CFP: 3 Women In French sessions at NeMLA 2022!

deadline for submissions: 
September 30, 2021
full name / name of organization: 
Anne Brancky
contact email: 

THREE Women in French-sponsored sessions at NeMLA 2022 in Baltimore, March 10-13.   Proposed abstracts (~250 words) should be submitted to the NeMLA portal by September 30, 2021. 

Roundtable: Professional Issues around Women, Work and Care


The pandemic has been especially catastrophic for working women and for those in precarious employment positions, including contingent faculty, the underemployed, low-wage workers and freelancers. This roundtable invites participants to explore professional issues that have been exacerbated or illuminated by the pandemic related to working conditions, dependent care, racial equity, pay, pedagogy, accessibility and accountability. How have we been called on to care for others? Where have we been stretched too thin? How can we establish mutual support? What can we learn from each other’s successes in making change at individual institutions? What might the future of the profession look like? What can we do to influence and shape this future? 

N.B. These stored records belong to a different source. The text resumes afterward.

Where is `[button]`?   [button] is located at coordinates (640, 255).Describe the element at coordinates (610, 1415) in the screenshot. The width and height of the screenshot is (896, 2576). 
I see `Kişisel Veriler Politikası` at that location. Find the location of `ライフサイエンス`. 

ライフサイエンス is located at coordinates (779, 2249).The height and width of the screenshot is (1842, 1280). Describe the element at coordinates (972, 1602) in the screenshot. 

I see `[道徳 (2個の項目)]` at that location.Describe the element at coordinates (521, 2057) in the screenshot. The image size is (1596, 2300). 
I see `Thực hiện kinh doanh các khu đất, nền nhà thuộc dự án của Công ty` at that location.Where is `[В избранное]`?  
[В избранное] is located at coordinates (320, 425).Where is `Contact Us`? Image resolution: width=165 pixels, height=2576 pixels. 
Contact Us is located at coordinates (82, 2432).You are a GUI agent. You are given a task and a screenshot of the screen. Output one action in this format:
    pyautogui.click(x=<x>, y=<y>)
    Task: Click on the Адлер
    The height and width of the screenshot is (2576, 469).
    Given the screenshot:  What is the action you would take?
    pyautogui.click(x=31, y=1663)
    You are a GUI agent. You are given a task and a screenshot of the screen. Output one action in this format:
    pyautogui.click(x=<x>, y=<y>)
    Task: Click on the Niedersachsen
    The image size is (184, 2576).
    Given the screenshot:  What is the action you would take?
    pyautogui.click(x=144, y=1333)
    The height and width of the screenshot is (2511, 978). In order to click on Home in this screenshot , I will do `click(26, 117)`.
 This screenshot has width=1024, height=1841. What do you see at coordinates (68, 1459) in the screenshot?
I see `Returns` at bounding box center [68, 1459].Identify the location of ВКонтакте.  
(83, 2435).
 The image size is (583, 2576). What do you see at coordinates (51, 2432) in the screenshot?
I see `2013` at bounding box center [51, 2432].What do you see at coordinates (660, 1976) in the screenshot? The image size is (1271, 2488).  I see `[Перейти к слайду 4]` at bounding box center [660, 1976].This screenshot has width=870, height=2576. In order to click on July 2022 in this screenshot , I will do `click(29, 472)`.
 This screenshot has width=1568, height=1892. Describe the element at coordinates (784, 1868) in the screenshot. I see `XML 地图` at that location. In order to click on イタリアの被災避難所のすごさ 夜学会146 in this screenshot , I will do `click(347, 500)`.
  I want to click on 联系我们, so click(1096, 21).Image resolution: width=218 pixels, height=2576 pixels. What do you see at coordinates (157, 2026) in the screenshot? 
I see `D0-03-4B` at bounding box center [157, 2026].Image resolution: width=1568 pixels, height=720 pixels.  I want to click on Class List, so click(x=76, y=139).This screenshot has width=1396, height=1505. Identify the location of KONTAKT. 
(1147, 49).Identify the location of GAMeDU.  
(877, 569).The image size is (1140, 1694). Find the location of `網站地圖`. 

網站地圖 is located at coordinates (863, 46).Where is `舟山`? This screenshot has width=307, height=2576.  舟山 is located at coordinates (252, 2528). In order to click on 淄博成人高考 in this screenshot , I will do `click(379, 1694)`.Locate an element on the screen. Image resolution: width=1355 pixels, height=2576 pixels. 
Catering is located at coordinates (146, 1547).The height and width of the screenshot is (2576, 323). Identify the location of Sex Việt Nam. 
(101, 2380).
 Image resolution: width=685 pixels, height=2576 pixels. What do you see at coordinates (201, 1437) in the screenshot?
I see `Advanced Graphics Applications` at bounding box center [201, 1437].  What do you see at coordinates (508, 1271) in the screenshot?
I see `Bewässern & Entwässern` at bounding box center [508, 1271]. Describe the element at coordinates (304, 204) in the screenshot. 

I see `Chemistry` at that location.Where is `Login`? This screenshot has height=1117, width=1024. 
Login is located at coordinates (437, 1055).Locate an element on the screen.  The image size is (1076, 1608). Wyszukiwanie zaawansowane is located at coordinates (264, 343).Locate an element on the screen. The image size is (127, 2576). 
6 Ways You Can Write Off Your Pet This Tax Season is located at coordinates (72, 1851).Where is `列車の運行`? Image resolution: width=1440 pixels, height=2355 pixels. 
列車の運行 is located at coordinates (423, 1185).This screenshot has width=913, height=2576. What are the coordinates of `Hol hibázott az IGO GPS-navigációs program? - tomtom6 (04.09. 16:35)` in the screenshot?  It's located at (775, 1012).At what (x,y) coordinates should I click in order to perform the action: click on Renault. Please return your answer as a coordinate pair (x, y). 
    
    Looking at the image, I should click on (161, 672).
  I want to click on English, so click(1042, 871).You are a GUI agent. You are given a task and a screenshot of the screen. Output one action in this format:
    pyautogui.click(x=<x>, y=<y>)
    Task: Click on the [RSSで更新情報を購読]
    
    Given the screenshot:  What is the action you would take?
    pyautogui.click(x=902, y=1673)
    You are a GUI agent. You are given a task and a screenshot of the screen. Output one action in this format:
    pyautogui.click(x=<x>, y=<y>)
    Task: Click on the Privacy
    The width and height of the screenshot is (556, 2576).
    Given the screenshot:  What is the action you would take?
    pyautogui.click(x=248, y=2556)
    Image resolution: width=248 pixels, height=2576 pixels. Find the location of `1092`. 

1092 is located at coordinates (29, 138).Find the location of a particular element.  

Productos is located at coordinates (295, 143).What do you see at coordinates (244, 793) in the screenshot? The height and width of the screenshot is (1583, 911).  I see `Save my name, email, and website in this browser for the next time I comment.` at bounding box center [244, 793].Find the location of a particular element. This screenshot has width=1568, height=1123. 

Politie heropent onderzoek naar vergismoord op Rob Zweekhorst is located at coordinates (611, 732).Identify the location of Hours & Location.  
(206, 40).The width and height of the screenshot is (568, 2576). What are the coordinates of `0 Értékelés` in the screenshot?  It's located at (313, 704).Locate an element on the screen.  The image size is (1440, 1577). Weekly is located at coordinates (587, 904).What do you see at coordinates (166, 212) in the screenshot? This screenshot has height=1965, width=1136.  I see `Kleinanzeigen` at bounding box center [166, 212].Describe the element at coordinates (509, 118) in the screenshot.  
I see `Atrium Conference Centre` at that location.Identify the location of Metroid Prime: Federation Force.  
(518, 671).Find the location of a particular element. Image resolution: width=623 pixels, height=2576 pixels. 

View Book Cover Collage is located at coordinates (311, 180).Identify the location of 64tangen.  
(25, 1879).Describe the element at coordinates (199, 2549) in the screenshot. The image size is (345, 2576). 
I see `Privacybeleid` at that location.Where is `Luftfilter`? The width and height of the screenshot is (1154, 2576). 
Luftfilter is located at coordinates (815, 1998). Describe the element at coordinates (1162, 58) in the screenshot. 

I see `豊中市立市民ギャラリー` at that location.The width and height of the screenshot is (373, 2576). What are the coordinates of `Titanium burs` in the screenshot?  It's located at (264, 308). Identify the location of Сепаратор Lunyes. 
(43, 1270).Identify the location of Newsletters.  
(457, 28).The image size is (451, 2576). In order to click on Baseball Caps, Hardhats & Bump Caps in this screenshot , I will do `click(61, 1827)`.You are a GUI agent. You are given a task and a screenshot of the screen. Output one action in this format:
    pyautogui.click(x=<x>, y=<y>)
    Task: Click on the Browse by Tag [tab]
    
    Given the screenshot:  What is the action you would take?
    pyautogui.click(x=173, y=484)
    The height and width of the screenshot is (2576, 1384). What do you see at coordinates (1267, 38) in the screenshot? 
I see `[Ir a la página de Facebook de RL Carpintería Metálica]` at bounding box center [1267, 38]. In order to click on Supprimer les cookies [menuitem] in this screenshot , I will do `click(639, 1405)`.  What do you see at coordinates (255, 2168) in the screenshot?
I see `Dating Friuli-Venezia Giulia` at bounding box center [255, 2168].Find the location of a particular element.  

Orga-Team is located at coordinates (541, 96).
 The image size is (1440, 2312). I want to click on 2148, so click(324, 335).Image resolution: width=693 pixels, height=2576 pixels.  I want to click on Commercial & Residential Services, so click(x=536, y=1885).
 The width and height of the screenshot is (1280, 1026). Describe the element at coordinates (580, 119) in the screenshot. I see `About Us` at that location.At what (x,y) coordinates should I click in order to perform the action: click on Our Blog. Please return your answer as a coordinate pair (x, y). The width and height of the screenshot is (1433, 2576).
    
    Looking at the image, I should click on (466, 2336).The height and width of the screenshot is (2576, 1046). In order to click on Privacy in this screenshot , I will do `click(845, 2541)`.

Topics may include: racial equity, caretaking, job precarity, online teaching, resources, parental and sick leave, sabbaticals, research, tenure, the review process, retirement, graduate school, stipends, funding, etc.




Panel: Maternal Care in Contemporary Quebecois Fiction(Sara Giguère and Anne Brancky, co-chairs) Birthing gives rise to an ambiguous relationship between mother and child. On one hand, because it is gratuitous (preceded by no request and unencumbered by any requirement of restitution, it is impossible to reciprocate), the gift of birth constitutes an irrecoverable debt contracted by the child. On another hand, childbirth engages the mother (sometimes in spite of herself) in an unconditional act of giving to her child. Is the mother then also indebted to her child for having imposed this fatality on them? Is the mother motivated by a desire to be forgiven for the curse accompanying the gift of life? Can the mother end her sacrifice? Can the child? Does the child have to symbolically and/or literally "kill" or "abandon" their mother to become an individual? In what ways does care turn to cruelty when it is preceded and regulated by the logics of the gift and the counter-gift, of sacrifice and of debt?


Contemporary Quebecois writers such as Ying Chen, Marie-Célie Agnant, Martine Delvaux, Nelly Arcan, Katherine Raymond, Marie Sissi-Labrèche and Lori St-Martin have explored the entangled, perplexing, deeply loving and sometimes painful relationships between mothers and their children. Themes of sacrifice, attachment, unconditional love, separation and jealousy support and enrich fascinating portraits and theories of motherhood. This panel seeks to explore how the care that one gives or receives can have a cruel edge and become a burden. Papers focusing on Quebecois fiction are encouraged, but papers dealing with all francophone regions will be considered.  Panel: Women and the Invisible Labor of Care 

So much of the caretaking that makes the world turn falls into the category of “invisible labor” or “invisible work.” It is underpaid, ignored, maligned and marginalized. Yet many writers, thinkers and filmmakers have focused their attention on this essential but unseen labor of care. In her recent work, Françoise Vergès has emphasized capitalism’s fundamental reliance on the invisible cleaning and care work undertaken largely by women of color. “The cleaners’ invisibility,” she writes, “is required and naturalized.” This invisibility is duplicated in cultural representation. Feminist theorists like Janelle Hobson and bell hooks critique the absence and erasure of Black women in film and offer oppositional ways of looking that create new forms of agency. In her work, Assia Djebar has explored and exposed the invisible worlds of women in domestic spaces and of Europe’s obsession with visually penetrating those worlds. 


This panel seeks to direct our gaze to the unseen, invisible work of care undertaken by women in literature, film and other cultural artefacts. Who cares for whom? What kind of care is unseen? How do writers, artists and filmmakers draw our attention to these otherwise invisible responsibilities, charges, nourishments? What happens when light is shone on this work of care? How does it open to new perspectives, new approaches, new epistemologies?